Items from a dataset
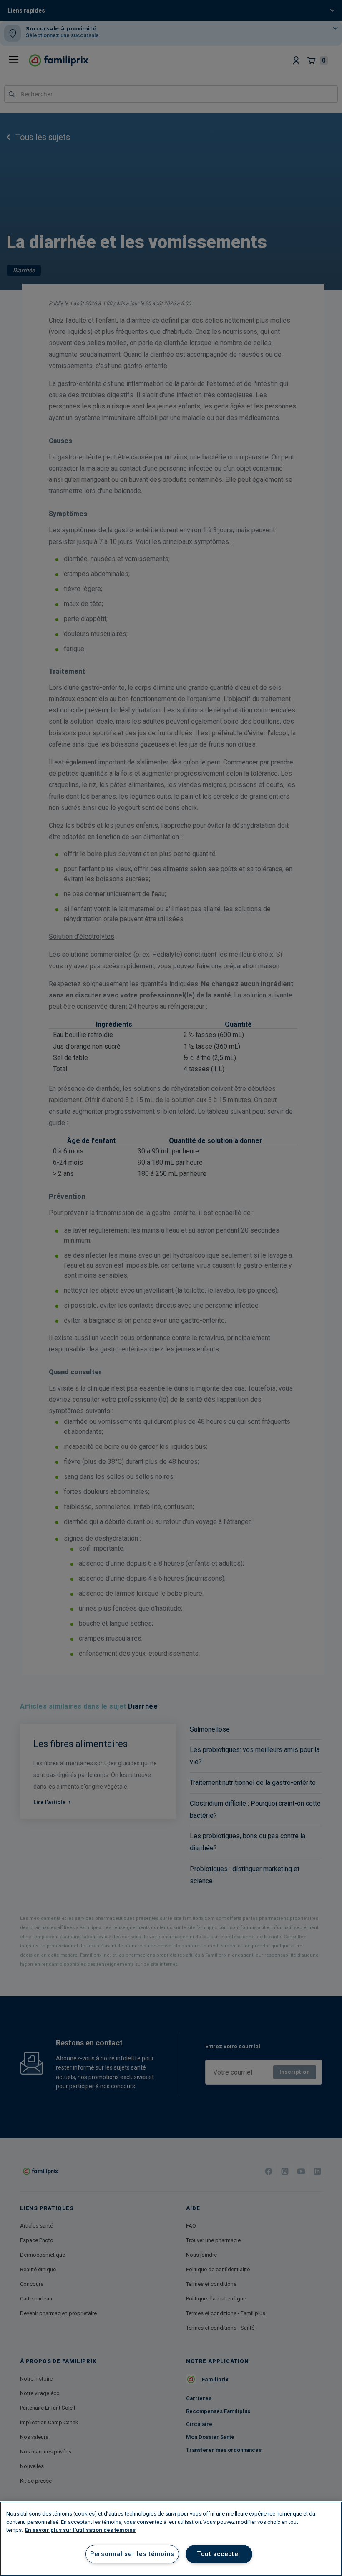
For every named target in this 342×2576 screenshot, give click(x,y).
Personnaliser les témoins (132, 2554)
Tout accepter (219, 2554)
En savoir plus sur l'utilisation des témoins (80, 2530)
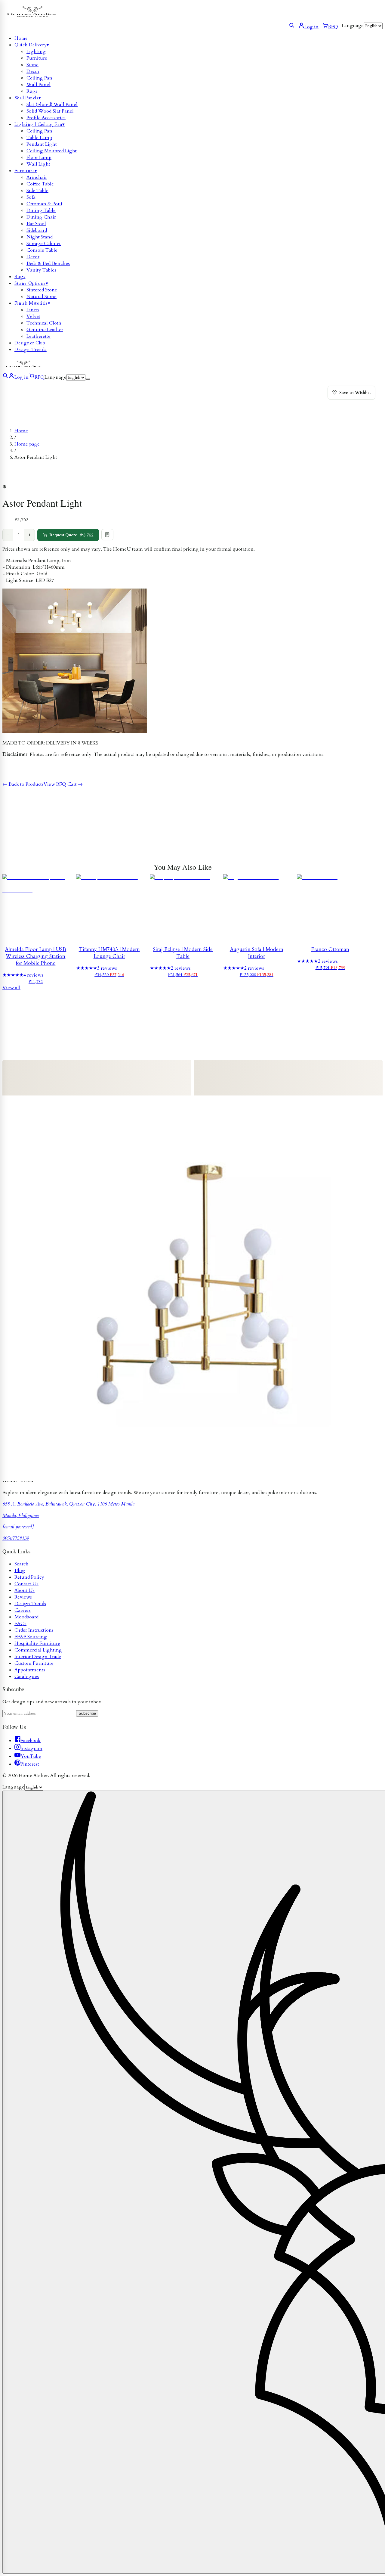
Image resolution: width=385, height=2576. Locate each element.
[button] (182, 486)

• WHAT YOU ARE ASKED TO DO: Only an exact copy of the records, free of images, belongs in the answer.

• EXERCISE SOLUTION:
For every named target in this 342×2576 screenshot, give click(x,y).
Personnaliser les témoins (132, 2554)
Tout accepter (219, 2554)
En savoir plus sur l'utilisation des témoins (80, 2530)
Image resolution: width=385, height=2576. Locate each element.
[button] (182, 486)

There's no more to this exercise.